▶ REQUIREMENTS:
In the forum thread below, rewrite the part between "## vdubn89cabrio (Jul" and "am also wondering....", inclusive, replacing "front end swap" with "front end conversion".

:: SUPPLIED TEXT ::

# mk4 front end swap on mk3 cabrio wat headlight harnesses do i need...



## dubdriver808 (Sep 22, 2006)

doin the mk3.5 front end swap on my mk3 becuz i want the mk4 look i currently have on mk3 inpro with celis i picked up a set of the jom mk4 headlight and was wondering wat headlight harness would i need to get my new headlights to work and will i need an ecode harness ???? is there any compatible harnesses that would plug and play or will i need to cut and splice???


----------



## RW (Mar 21, 2008)

*Conversion*

I am in the same situation. I have an mk3.5 that I just converted to VR6 using '96 wiring harness for the lights with fogs. I plan to splice the pigtail I cut from the Cabrio harness and splice it into the GTI's headlight harness. The colors seem to match up. The only problem I forsee is the fog lights, but I will solve that when I get to it.


----------



## RW (Mar 21, 2008)

*fog lights*

Ok I have everything spliced and working except the fog lights. My turn signals are not working either so I guess they are on the same circuit as the fogs. I will have to more in depth troubleshooting.


----------



## RW (Mar 21, 2008)

*Fog lights*

OK, I resolved the foglight issue. I turns out that the MK3.5 GL was not wired for fog lights, so I had to order the foglight wiring kit from ECS. I will install the pigtail into the connector for the headlights, and then wire them into the wires for the fogs.


----------



## vdubn89cabrio (Jul 12, 2010)

wats up guys im have a 97 cabrio im tryin 2 do the mk4 front end swap like u guys but im new in the vw scene can u guys help me out..?


----------



## joser11 (Aug 8, 2010)

I am also wondering....
I have a 96 cabrio and would like to update the front end to the newer model 3.5 I believe right ?
Is it possible? What do I need?


----------



## RW (Mar 21, 2008)

Try doing a search for Cabrio MK3.5 front end conversion first, and if there is something you do not understand we can help.


----------



## dubdriver808 (Sep 22, 2006)

RW said:


> Try doing a search for Cabrio MK3.5 front end conversion first, and if there is something you do not understand we can help.


i think we need mk3 jetta headlight harness wid fogs and splice our pigtail


----------

:::
:: SUPPLIED DATA ::

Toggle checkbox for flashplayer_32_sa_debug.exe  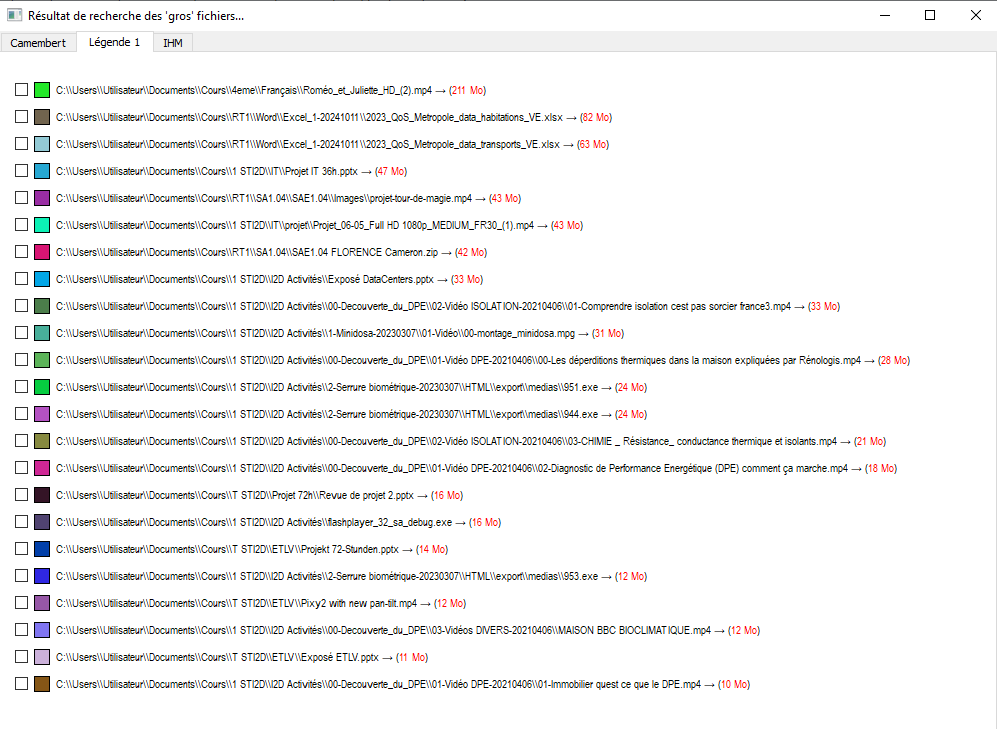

:::

▶ ANSWER:
## vdubn89cabrio (Jul 12, 2010)

wats up guys im have a 97 cabrio im tryin 2 do the mk4 front end conversion like u guys but im new in the vw scene can u guys help me out..?


----------



## joser11 (Aug 8, 2010)

I am also wondering....